Un élément a accéléré la rédaction de ce numéro de "Nukleel ?". En juin 1980, dans le "Télégramme", puis dans le "Canard Enchaîné" et enfin dans "Air et Cosmos" (le "50 Millions de Consommateurs" des l’industrie d’armement), une nouvelle bouleverse la population :

"Une nouvelle base de sous-marins S.N.L.E au Cap de la Chèvre dans la baie de Douarnenez ? " Cette nouvelle viendrait (selon le télégramme) des couloirs du Conseil Général du Finistère réuni en sa session de printemps. Fausse rumeur ou ballon d’essai ? Le Cap de la Chèvre, ce joyau minéral, est l’un des lieux les plus fréquentés par les touristes. Qui oserait y toucher ? Mais l’exemple de la Pointe du Raz ou EDF veut implanter une centrale nucléaire et celui de l’Ile Longue déjà sacrifiée, sont là pour rappeler que rien ne saurait arrêter les appétits du lobby nucléaire qu’il soit civil ou militaire.

Cette fois les habitants ne veulent pas être pris au dépourvu. Dès juillet un comité de défense se crée pour rechercher des informations et déjà envisager les actions à mener au cas où la menace se préciserait. Le maire de Crozon, Claude Yvenat, instituteur socialiste qui avait déjà été un des animateurs de la lutte contre la base de l’Ile Longue, interpelle lui-même la préfecture maritime dans une lettre officielle datée de juillet.

— QUESTIONS À TRAITER —
(1) Indiquez si chacune des affirmations suivantes concorde avec le texte sur le Cap de la Chèvre, en répondant par oui ou par non et en citant les mots décisifs du texte : (a) la nouvelle a d'abord paru dans le "Canard Enchaîné" ; (b) un comité de défense se crée dès juillet ; (c) le maire de Crozon est médecin.
(2) Reprenez le texte sur le Cap de la Chèvre et poursuivez sa rédaction à la suite de sa dernière phrase.
Les enregistrements n'ont aucun lien avec le texte sur le Cap de la Chèvre.

— MATÉRIEL D'ÉTUDE —
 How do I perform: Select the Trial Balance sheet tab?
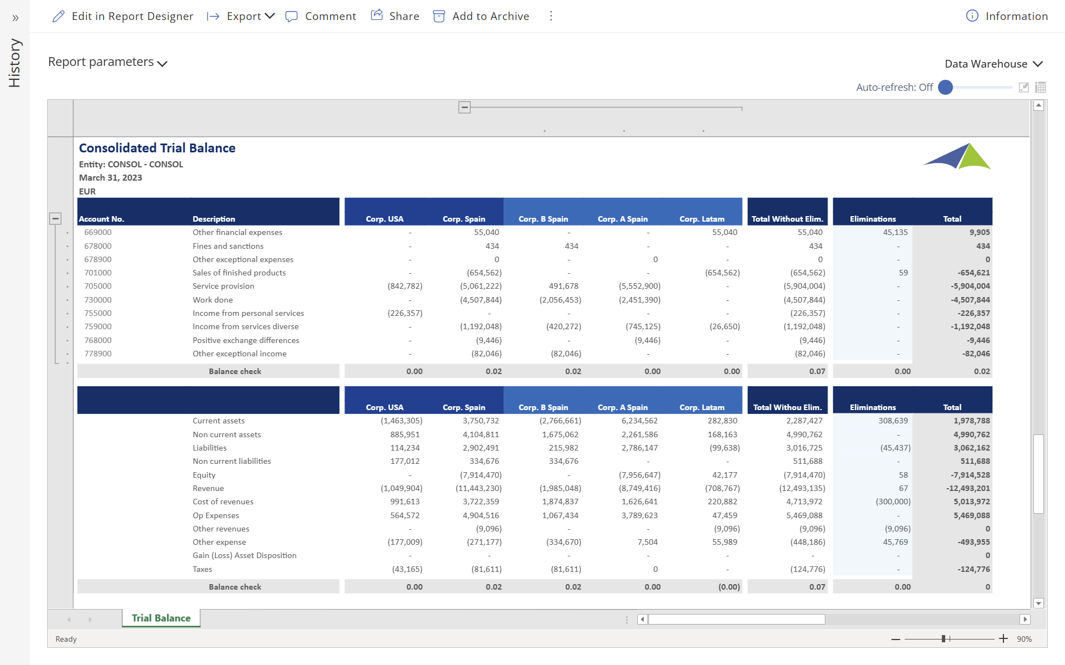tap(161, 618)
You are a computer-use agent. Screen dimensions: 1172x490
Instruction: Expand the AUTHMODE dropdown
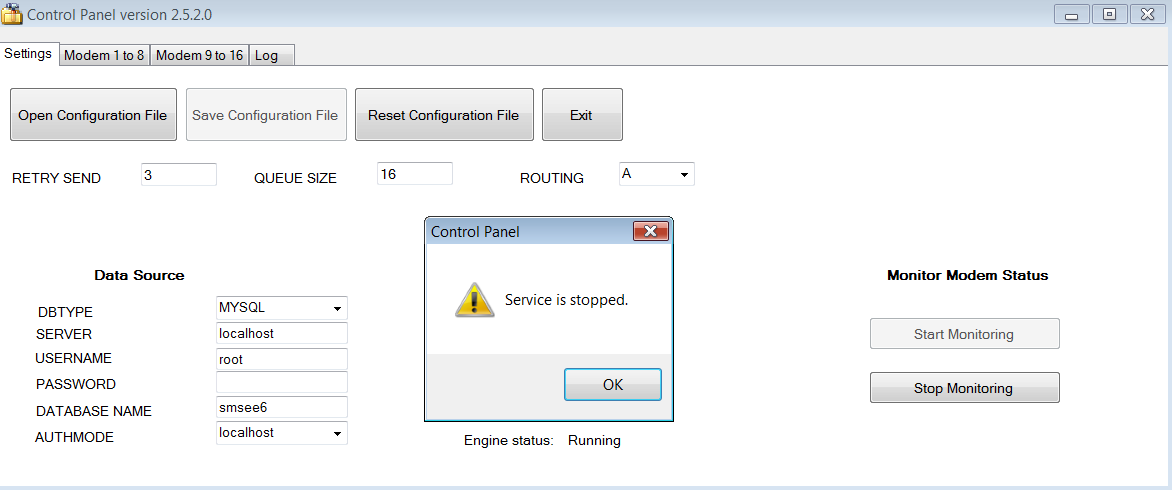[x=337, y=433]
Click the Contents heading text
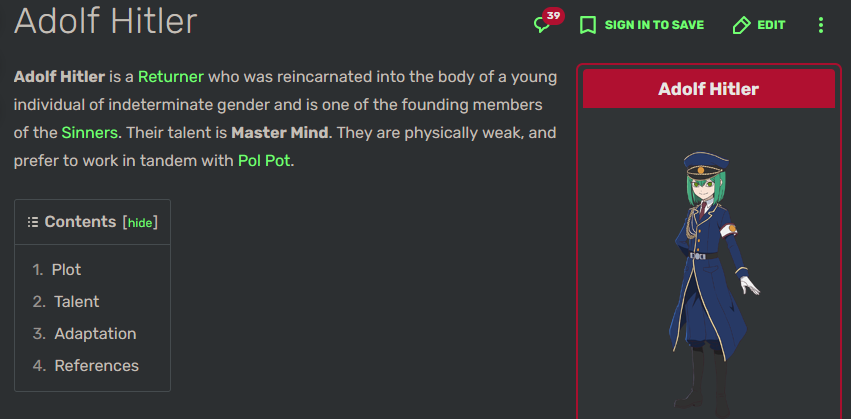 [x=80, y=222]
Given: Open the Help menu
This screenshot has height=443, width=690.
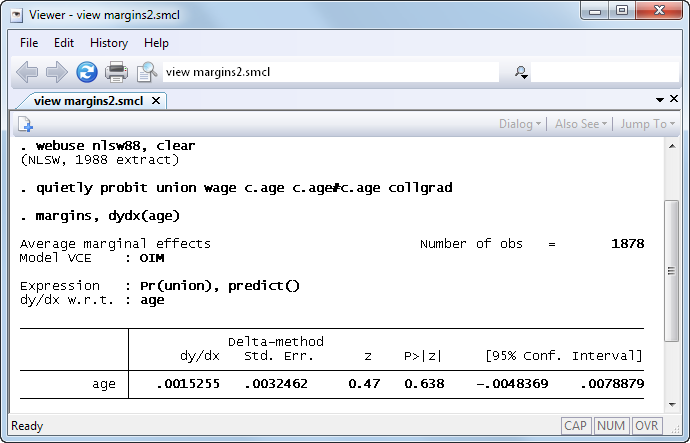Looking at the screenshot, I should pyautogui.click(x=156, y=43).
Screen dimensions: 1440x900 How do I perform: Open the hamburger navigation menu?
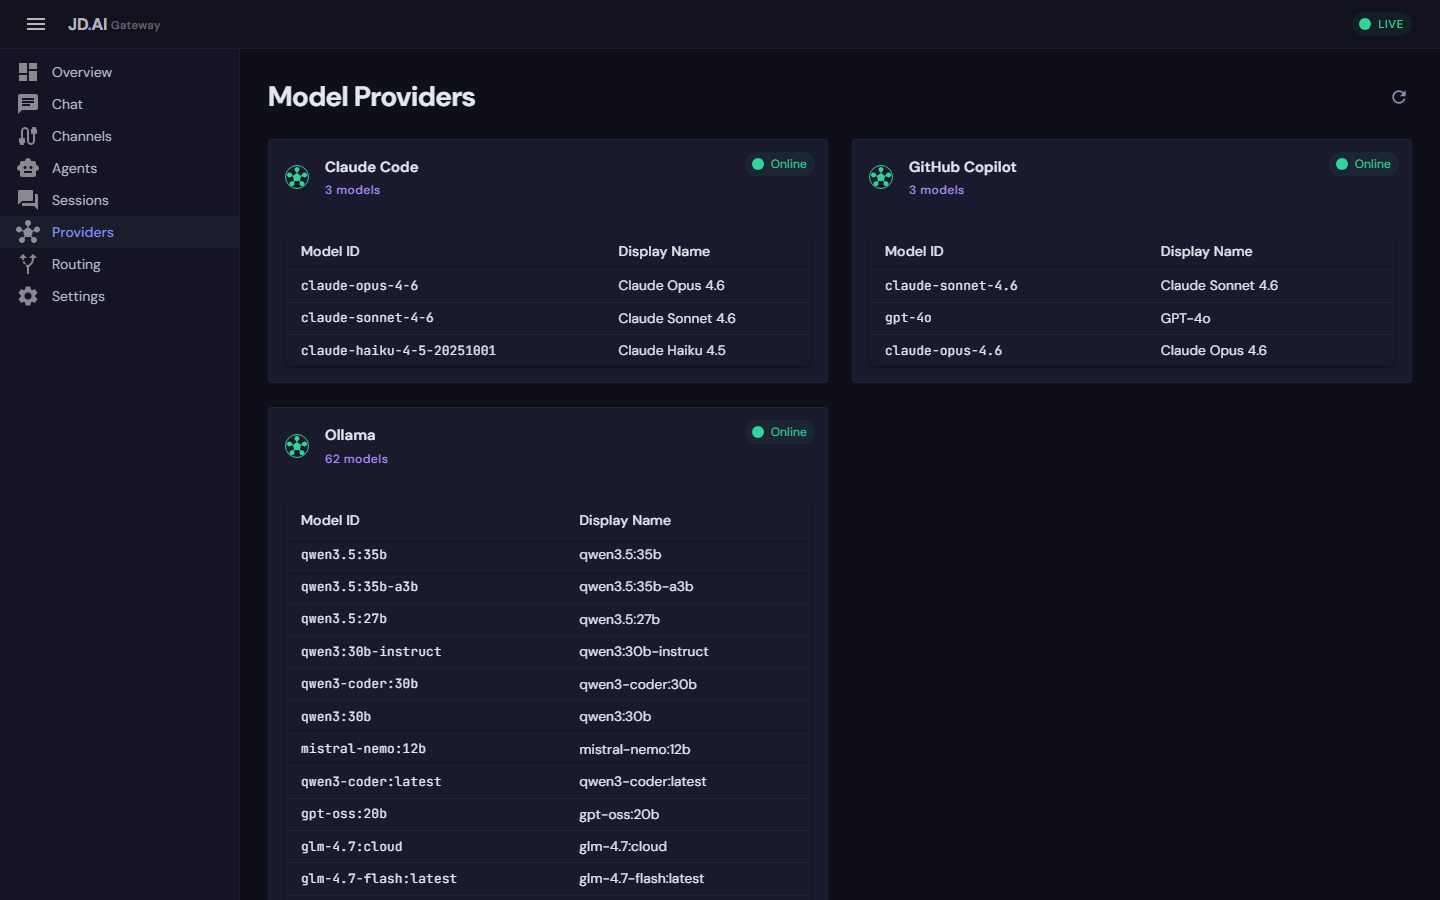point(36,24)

— RÉPONSES AUX CONSIGNES —
(1)
(a) Non : « En juin 1980, dans le "Télégramme", puis dans le "Canard Enchaîné" »
(b) Oui : « Dès juillet un comité de défense se crée »
(c) Non : « instituteur socialiste »

(2)
Le préfet maritime dément. Pourtant, en septembre c’est à nouveau la télévision régionale qui évoque le sujet dans un flash rapide. Nous sommes encore à une époque où la télévision, nationale comme régionale, est perçue comme portant la parole officielle du pouvoir politique. Il y aurait donc bien anguille sous roche ? Du coup les langues vont bon train. On parle d’une route reliant les silos de Guenvenez au Cap de la Chèvre, de souterrains traversant toute la presqu’île pour faire communiquer la rade de Brest et la baie de Douarnenez. On évoque la transformation du port de Douarnenez, port voué au nucléaire civil pour alimenter Plogoff si la centrale se fait, devenir militaire pour desservir le Cap de la Chèvre et l’Ile Longue.

Les inquiétudes sont-elles excessives ? L’exemple du Cotentin, ce Finistère en miniature, est là pour illustrer la façon dont une presqu’île, riche de sa beauté sauvage, a pu être progressivement envahie par les plus dangereuses des activités nucléaires civiles comme militaires. Les premières pages du numéro spécial de "Nukleel ?" dressent déjà le tableau de l’envahissement progressif de le rade de Brest et de la presqu’île de Crozon par l’activité militaire et de son impact négatif sur l’économie de tout le secteur mais ne faut-il pas d’abord parler du danger d’être la future cible d’un conflit nucléaire.


 

document réalisé par le comité de défense de la presqu’île de Crozon.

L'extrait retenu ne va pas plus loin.